For over three decades, Arthur Jafa (*1960) has produced imagery that reflects and dissects the realities, constructions, and influence of Blackness in contemporary culture – in America and beyond. Through strategies of appropriation as well as lyrical manipulations of industrial and other found materials, his films, paintings, sculptures and installations bring together disparate sources, revealing poignant gaps and connections between them through the power of juxtaposition, and asking viewers to witness alongside him the history, brutality and beauty of the Black experience.
Arthur Jafa
Artist’s Choice: Arthur Jafa – Less Is Morbid
The Museum of Modern Art – MoMA, New York
Through July 5, 2026
For this exhibition – the latest in MoMA’s Artist’s Choice series – Jafa has selected nearly 100 objects from the Museum’s collection.
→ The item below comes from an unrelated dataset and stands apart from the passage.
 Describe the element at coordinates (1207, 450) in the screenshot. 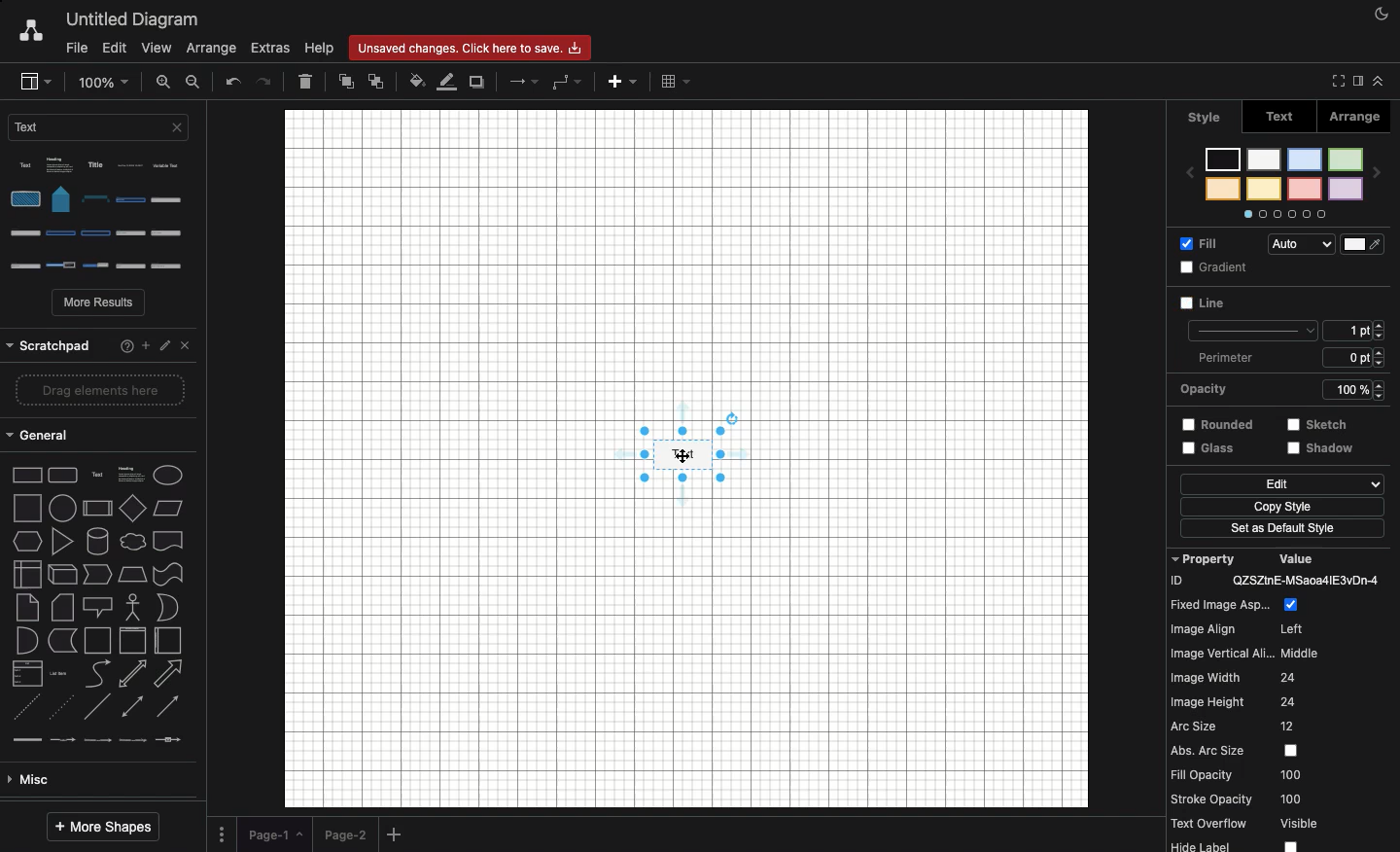

I see `Edit` at that location.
Placing things beside one another, he creates relationships between pictures and between their makers: Jean-Michel Basquiat and Cy Twombly; Cady Noland and Mark Rothko; Lygia Clark, Roy DeCarava, and Piet Mondrian. Many of the works share an allover approach to composition in which the picture exceeds its physical frame. Seen together, the installation of works collapses typically opposed ideas and approaches – minimalist/maximalist, sparse/dense, atomic/cosmological, individual/collective – as well as the hierarchies that emerge from this kind of binary thinking.